Alameda Research has withdrawn its lawsuit against Grayscale Investments, which was filed in March 2023. The lawsuit, seeking injunctive relief, claimed that Grayscale's practices depressed the value of FTX debtors' assets. Alameda Research's legal action specifically targeted the collection of management fees, which had exceeded $1.3 billion by the time of the lawsuit filing. The suit also alleged that Grayscale imposed a "self-imposed redemption ban," preventing shareholders from redeeming shares of Grayscale Bitcoin (GBTC) and Ethereum Trust.
In the lawsuit, Alameda Research sought a court order to challenge the collection of management fees, asserting that if Grayscale reduced its fees and stopped blocking redemptions, the value of FTX Debtors' shares would increase by at least 90%. Grayscale CEO Michael Sonnenshein, parent company Digital Currency Group (DCG), and DCG's CEO Barry Silbert were all named in the lawsuit.

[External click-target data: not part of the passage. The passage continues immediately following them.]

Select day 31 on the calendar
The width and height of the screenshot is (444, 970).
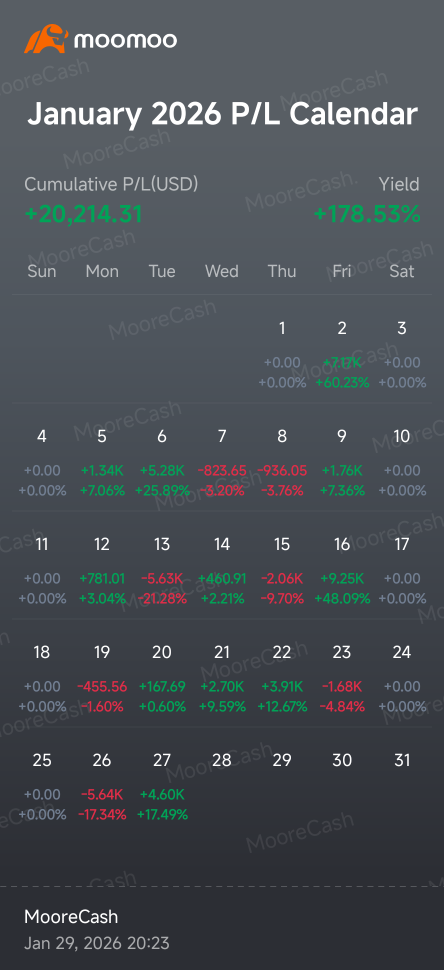(x=402, y=760)
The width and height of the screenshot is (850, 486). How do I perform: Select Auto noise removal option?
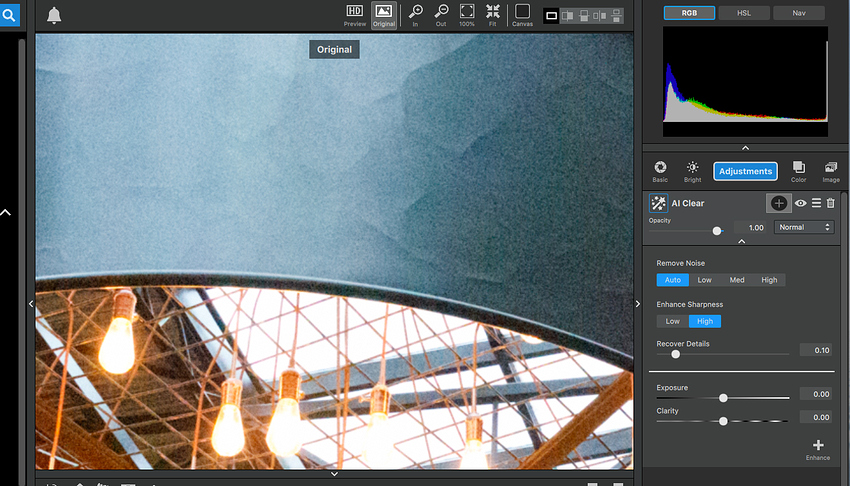(672, 280)

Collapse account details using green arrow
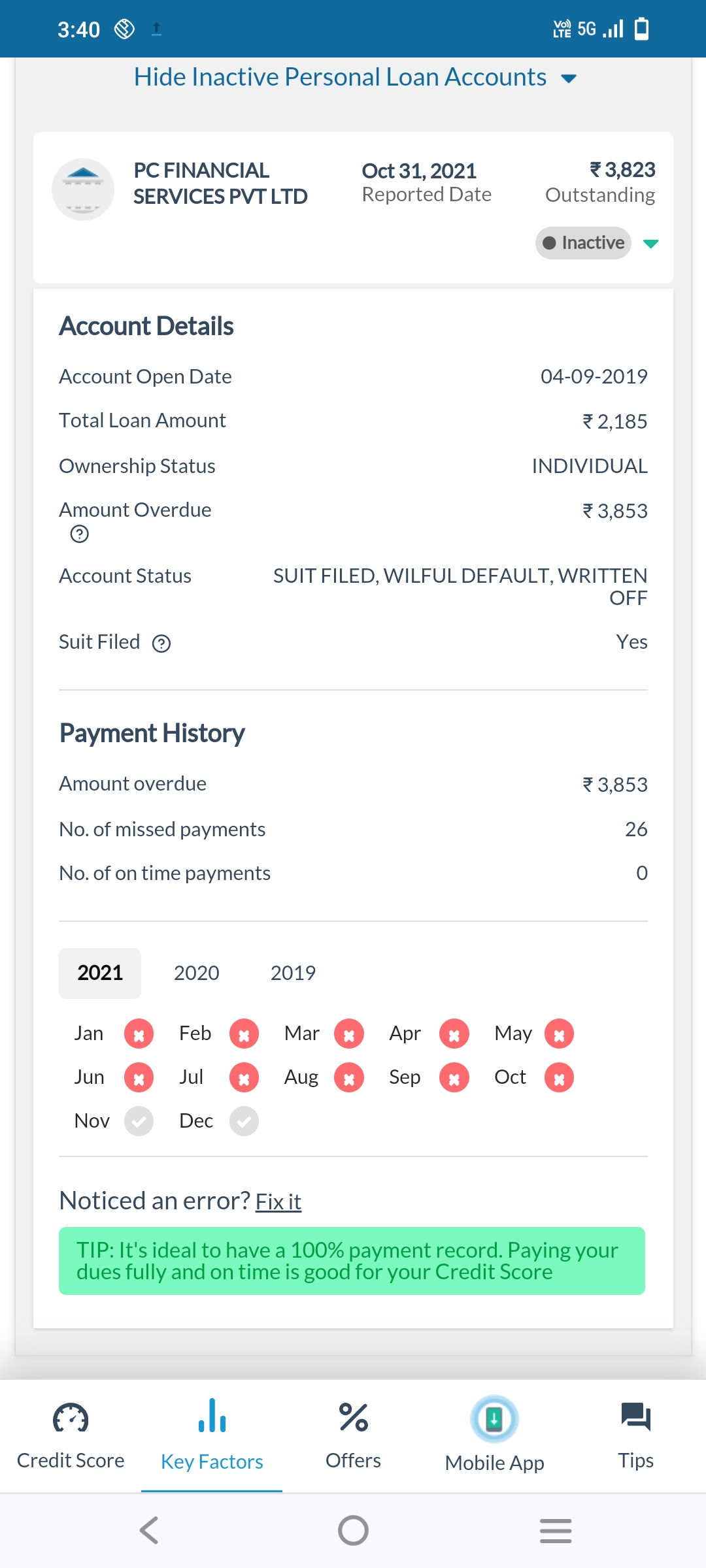(650, 244)
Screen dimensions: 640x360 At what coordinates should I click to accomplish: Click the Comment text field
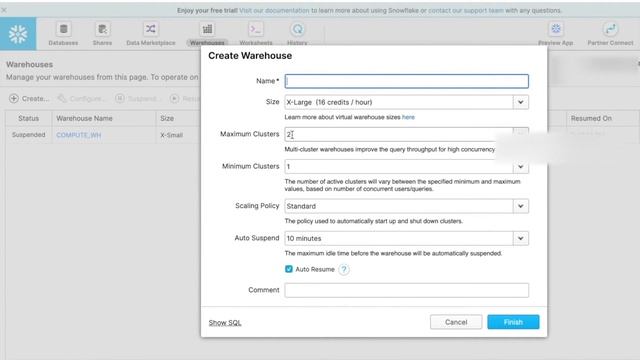pos(407,290)
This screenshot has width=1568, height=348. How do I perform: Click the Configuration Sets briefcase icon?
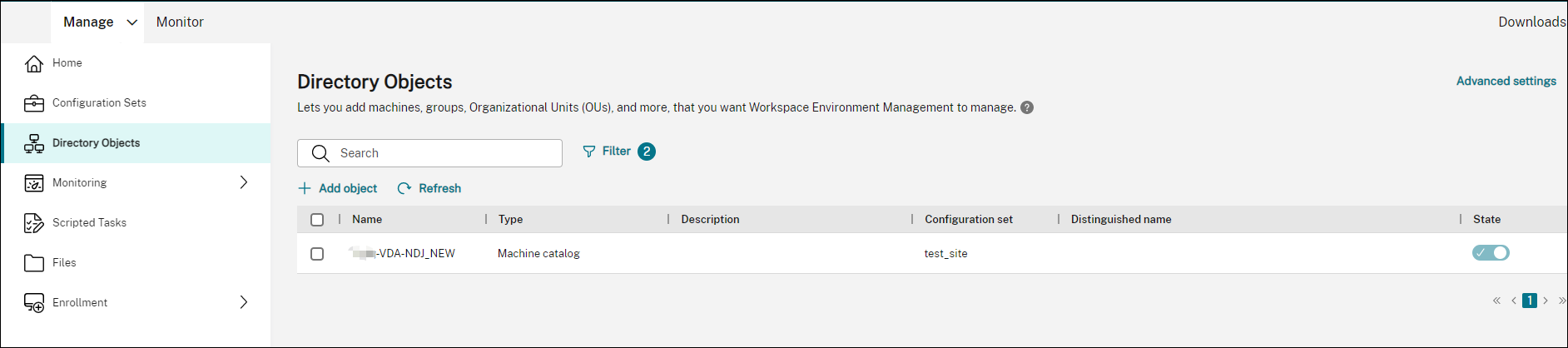coord(34,103)
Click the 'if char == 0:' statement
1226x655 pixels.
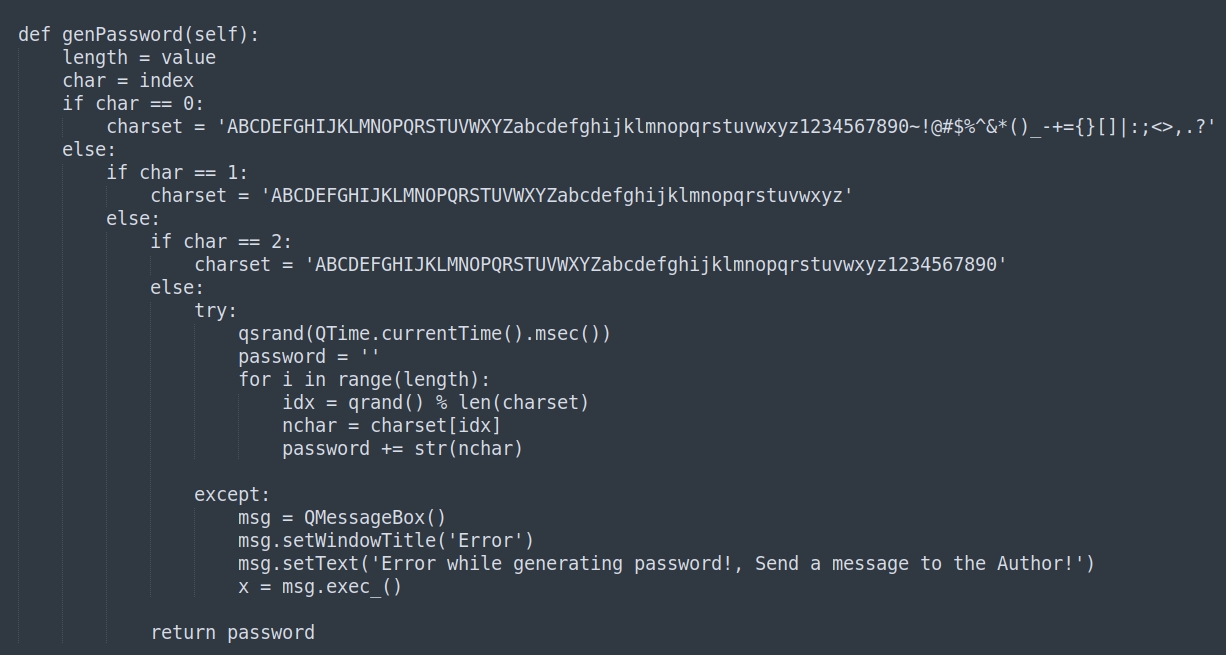pos(133,104)
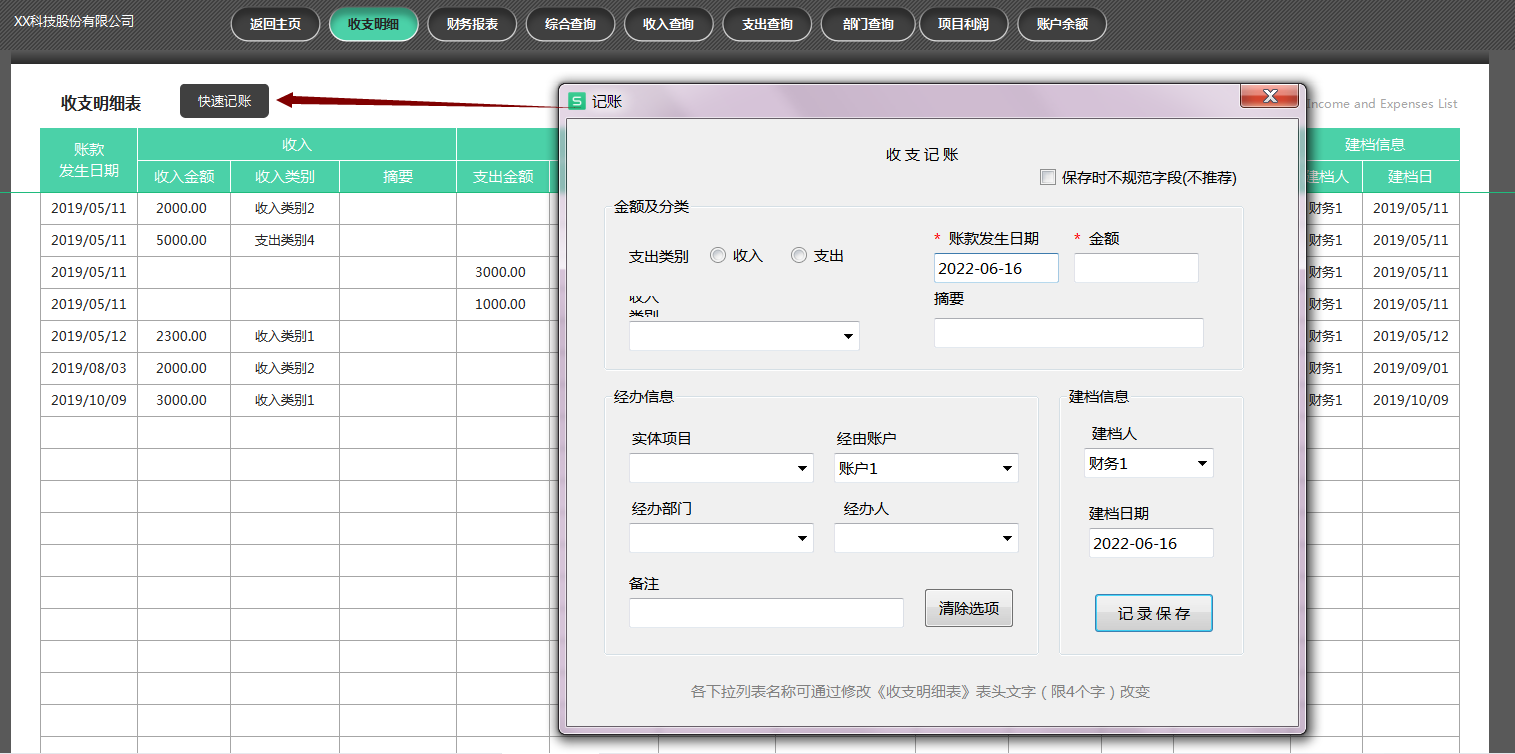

Barry Silbert resigned from Grayscale's board of directors in December.
Grayscale, responding to the withdrawal of the lawsuit, stated that Alameda Research's legal action was without merit. Grayscale's spokesperson emphasized the company's satisfaction with the voluntary dismissal of the lawsuit by Alameda Research. Grayscale's flagship product, GBTC, recently converted to a spot exchange-traded fund (ETF) after receiving approval from the U.S. Securities and Exchange Commission. Despite the conversion, GBTC's 1.5% management fee remains relatively high compared to competitors. GBTC has experienced significant outflows since becoming a spot ETF, resulting in a decrease in assets under management to $23.7 billion as of January 18. This trend contrasts with the upward trajectory of most other spot Bitcoin ETFs.